This pattern is far from unique to Tamil Nadu. The BJP’s approach has been consistent in Maharashtra, Bihar, Punjab — forge alliances with influential regional forces, then leverage every instrument of State power and political influence to divide, subjugate, and absorb those forces over time. But the BJP’s modest gains in Tamil Nadu — a fiercely proud bastion of Dravidian ethos, unwavering in its refusal to surrender linguistic identity, rationalist tradition, and social justice values to religious nationalism — were less an expression of ideological acceptance and more a reflection of the AIADMK’s organisational strength and the residual loyalty of the Dravidian movement.

However, as months pass, the unique character of the AIADMK erodes further. EPS now increasingly echoes narratives dictated by Delhi. Within the AIADMK, factions and rival leaders like V.K. Sasikala, O. Panneerselvam, and T.T.V. Dhinakaran watch closely, sensing openings to exploit internal discord. Outside, the Dravida Munnetra Kazhagam mock the AIADMK’s weakened stance. The AIADMK is consistently found defending the BJP’s policies that stir public unrest within the state: whether supporting the controversial national NEET exam, justifying sluggish disaster relief efforts, denying education funds, or remaining silent in the face of threats to Tamil heritage sites like Keeladi.

Looking ahead, the fate Sartori warned of for junior partners rings ominously true.

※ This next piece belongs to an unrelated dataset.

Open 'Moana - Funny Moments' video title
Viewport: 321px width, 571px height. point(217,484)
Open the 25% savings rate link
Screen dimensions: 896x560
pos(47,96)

When one party dominates an alliance, the smaller partner risks not only losing power but also its identity and raison d’être. The cost, though, is not limited to the AIADMK; it strikes at the heart of Tamil Nadu’s tradition of political autonomy and cultural resistance.

The erosion of the AIADMK is not just the loss of a political option; it threatens the spirit of self-assertion that has been central to the state’s identity. Unless this trend is checked, the AIADMK may soon exist as a historical footnote, while the culture of Tamil autonomy could become yet another closed chapter in the annals of Indian regional politics.